The Stanford Cardinal have a bottom-tier offense in the Pac-12 and a top-tier defense. That might be good enough to win them plenty of football games, but how many is the question? Offense after offense is coming up for Stanford to try and hold and contain, with multiple styles threatening to test their ability to hold the line.
Stanford gets their first real test of a full-fledged offensive powerhouse when they battle Arizona on Saturday.
USC may have offensive playmakers, but anyone can see the Trojans can be stopped on occasion barring Matt Barkley pitching perfect. Washington's offense isn't much better than Stanford's, and San Jose State has proven they can be held down. With Arizona, the Cardinal meet a team that is fully committed to offense and can move the football down the field with impunity.
The Wildcats have proven they can move the football down the field (although they do have occasional struggles trying to punch it all the way in, as they showed against Toledo and particularly against Oregon). So that should at least guarantee some field goal opportunities against a stiff Cardinal defensive front, and maybe a touchdown or two barring another huge offensive mulligan.

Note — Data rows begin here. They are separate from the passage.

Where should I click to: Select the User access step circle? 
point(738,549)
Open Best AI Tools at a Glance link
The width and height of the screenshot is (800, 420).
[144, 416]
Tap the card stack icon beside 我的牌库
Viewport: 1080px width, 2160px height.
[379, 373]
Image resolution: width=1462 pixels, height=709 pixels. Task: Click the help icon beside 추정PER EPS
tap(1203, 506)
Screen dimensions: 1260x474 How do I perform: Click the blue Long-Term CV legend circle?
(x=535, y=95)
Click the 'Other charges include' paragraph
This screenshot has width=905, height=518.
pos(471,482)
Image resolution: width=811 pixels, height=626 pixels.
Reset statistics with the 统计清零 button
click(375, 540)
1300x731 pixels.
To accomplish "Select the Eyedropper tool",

Looking at the other side of the football, Arizona should feel pretty comfortable with their defense. The 3-3-5 seems exactly like the type of scheme that would fluster Josh Nunes, as he will be forced to fit footballs into coverage if the run game gets plugged up. You have to figure that without efficient distribution to Zach Ertz or Levine Toilolo (the mismatches that destroyed Arizona's defensive efforts last year), it'll be tough for Stanford to move down the field with any regularity. And Nunes willl need to rediscover his connection with Ty Mongomery; one or two deep throws might have made all the difference in last week's upset.
The Stanford offense still can't really be counted on to be the dominant unit that'll come out and control clock, field position, and they might never be that type of unit this season given all the upheaval they've had to deal with up front. No, this might be a game where the Stanford defense has to rise and help out their beleaguered quarterback. It's clear that at this point Nunes isn't close to being the type of player who can really make Pac-12 defenses respect him, which puts enormous pressure on the run game to unleash. Stepfan Taylor seems to have struggled to gain consistent yardage with the lack of respect coming Nunes's way. So they'll either need more from Nunes or hope another unit steps up.
That's why the Stanford defense will probably have to show why everyone liked them to do so well this season. Arizona's offense will be right there as the first of many obstacles, and the Cardinal will need to prove that they have the capability to stop them.